Implants have progressed dramatically in recent years, particularly with the improvement in bone grafting materials and growth factors, Dr. Stroumza said. And in many cases, he places implants where they would not have been possible a decade ago.
But using endodontics, he also saves many teeth that have already been unsuccessfully restored by another dentist.
So how do you know when to give up? The key is to carefully analyze the long-term prognosis, the patient's expectations, and the risk versus the benefit, Dr. Stroumza said.
In some cases, patients are deeply attached to their teeth and will be grateful -- and willing to pay -- for heroic efforts to save them. "In the worst case, you fail, then you go on to the other approach," he said.
In other cases, implants are not likely to succeed because the bone condition is so poor that even bone grafting techniques can't help.
One way to figure out which teeth can be saved is through the use of CT scans, Dr. Stroumza said. He showed examples of cases in which CAD/CAM images produced by a CT scan showed that a canal could not be found, and other cases in which there was insufficient bone to support an implant.
"I used to do a lot of exploratory surgery, but now we have the CT scan -- it's almost like you're right there," he said.
The use of CT scans for endodontology was the biggest revelation in Dr. Stroumza's talk, said Arthur Schultz, D.D.S., a general dentist in Manhattan Beach, Calif. "I had never heard of that before," he said.
But CT scans are not the only technique Dr. Stroumza uses to decide whether to do a root canal or place an implant. In another case, a cast helped him model the occlusion of two posterior molars and decide that both had to be replaced with implants.

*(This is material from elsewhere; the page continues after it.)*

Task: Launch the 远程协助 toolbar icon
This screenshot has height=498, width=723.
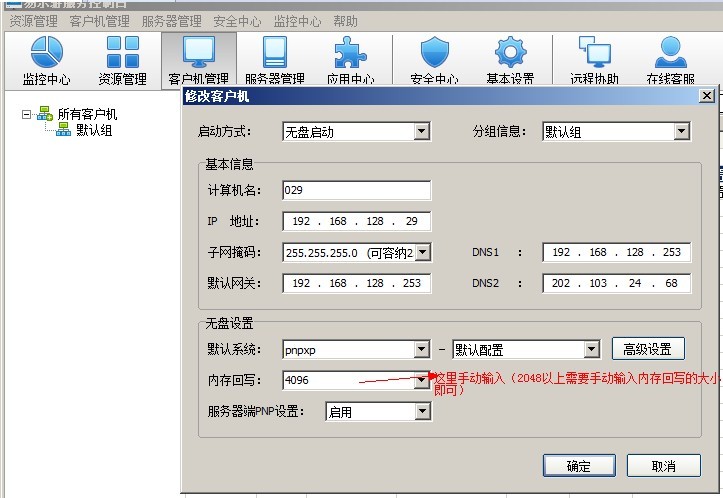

What other factors should a clinician consider? The type of lesion shouldn't determine the type of therapy you use, and neither should the mobility of the tooth, Dr. Stroumza said. He gave the example of a tooth so mobile that he "didn't want to put a dam around it because the dam might extract it." After the root canal, however, the bone regenerated enough to support the tooth.
It was one of many cases in which he has found that eliminating endodontic infection encouraged bone growth. "Osteoplastic cells will not migrate if you have toxicity, but if you really remove what's wrong, the bone will grow," he said.
That's why he emphasizes proper cleaning, shaping, and disinfection. "I don't know why people rush to pack," he said. "Packing has no value; cleaning and shaping has the value."
As for sealing the tooth, Dr. Stroumza prefers amalgam to composite resins. "My confidence in plastic is very limited," he said. On the other hand, if he even suspects there is a crack, he uses composite resins because even a little pounding can do damage.
But in addition to making use of such classic endodontic techniques, Dr. Stroumza also wields the latest tools in implantology, and he talked as well about the use of platelets in implant sites.
Ultimately, he said, the two approaches are not in opposition. "In truth, there is no battle between endodontics and implantology," he said. "You can get the best of both."